A. Dear Joyce, Tuberculosis is not a common disease in this country, but with the description of your x-rays, it is a possibility. If it is confirmed, it is easy to treat. Tuberculosis may exist with no symptoms at all, or with the ones that you have. Be sure to get the diagnosis, for sure!

Dr. Tom

What is Subsegmental Atelectasis?
Q. I recently had some test done in the emergency Room (ER) and one of the test said I have a nominal subsegmental atelectasis in left lower lung but there is no free air or free fluid in the pleural space what does this mean?

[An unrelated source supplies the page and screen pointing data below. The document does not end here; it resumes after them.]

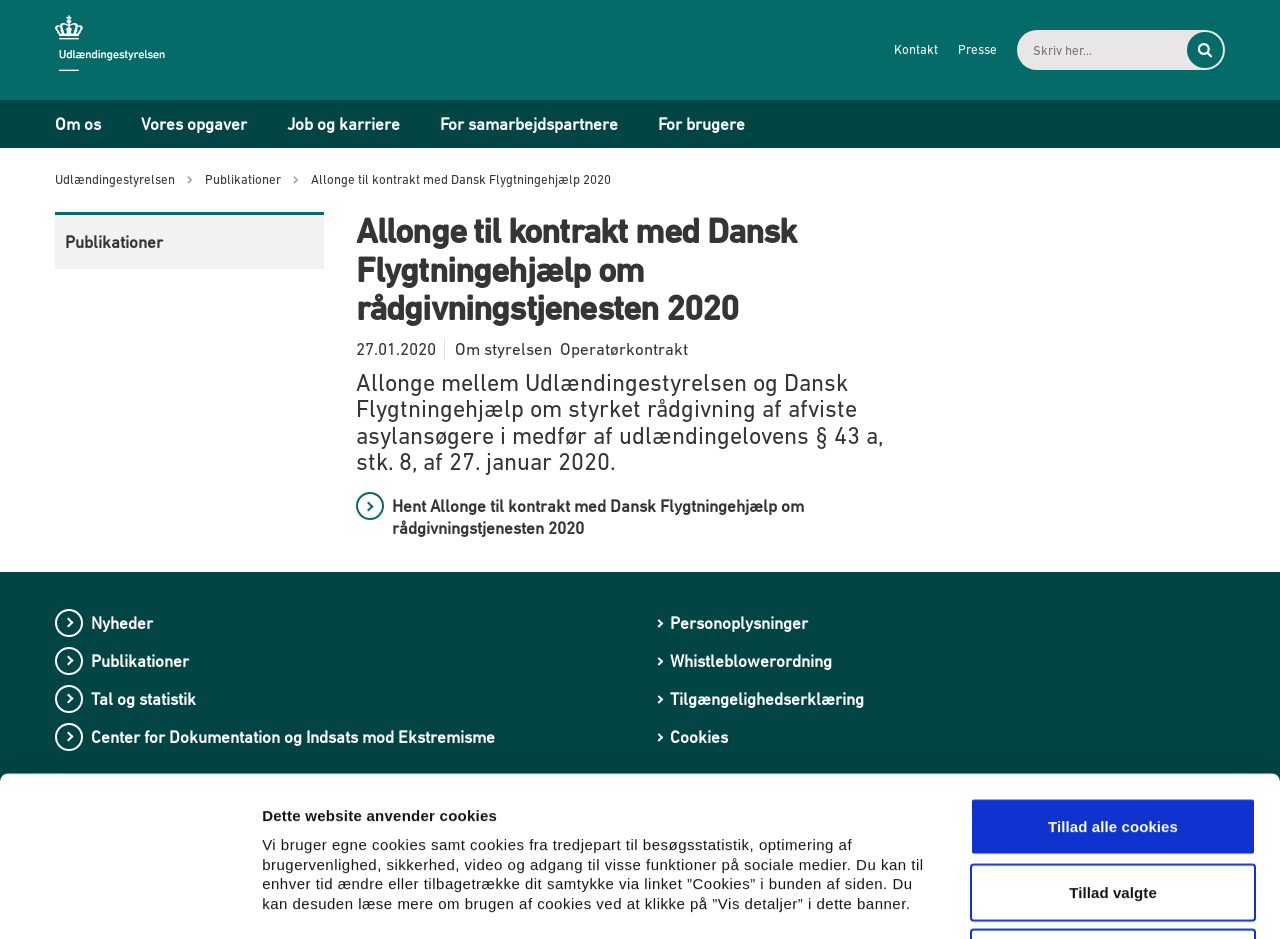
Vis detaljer (1039, 899)
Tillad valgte (1113, 742)
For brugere (701, 124)
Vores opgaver (194, 124)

A. Dear Gary, It means that just that a small portion of your lung is collapsed. This should clear, or else it needs further investigation.

Dr. Tom

Could My Bad Lungs Cause Circulation Problems in Hands?
Q. I have problems with circulation; hands turn white and feel like they are really stiff also at night and sleeping.
I had blood clots in lungs healed up now. I have gained a lot of weight but not on any steroid now but have taken some inhaled     Have test taken for heart all of them they are ok. Doctor said bad lungs.
Is this feeling of stiffness from my bad lungs? Also have it in other parts of body stiff to extreme stiffness. Thanks for your comments on this. You are a caring doctor, I can tell.


A. Dear Carol, There are diseases of the connective tissue that also involve the lungs. These are the so-called collagen diseases of which rheumatoid arthritis is one. I am only guessing here. Better see a pulmonologist to sort this out.

Dr. Tom 

When and If I should Get a Repeat Scan?
Q. I am a 47 year-old female former smoker. My CT scan of thorax reads as follows: 1.The study is essentially unremarkable. two. Lungs are somewhat hyperinflated. Minimal juxta pleural thickening posteriorly left upper lobe, most likely post inflammatory in nature. 3. Possibility of a very tiny nodule 1-2mm posteriorly right mid lung area four.No acute cardiopulmonary disease,
My chest x-ray is negative (no abnormalities) and I have no other symptoms. I have conflicting information on having repeat scan.
My question is when/if should CT scan be repeated? How likely is lung cancer? Very upset.


A. Dear K., The results of your study are not alarming. It is very unlikely that a small cancer is present. I suggest a follow up CT in six months, just to be sure.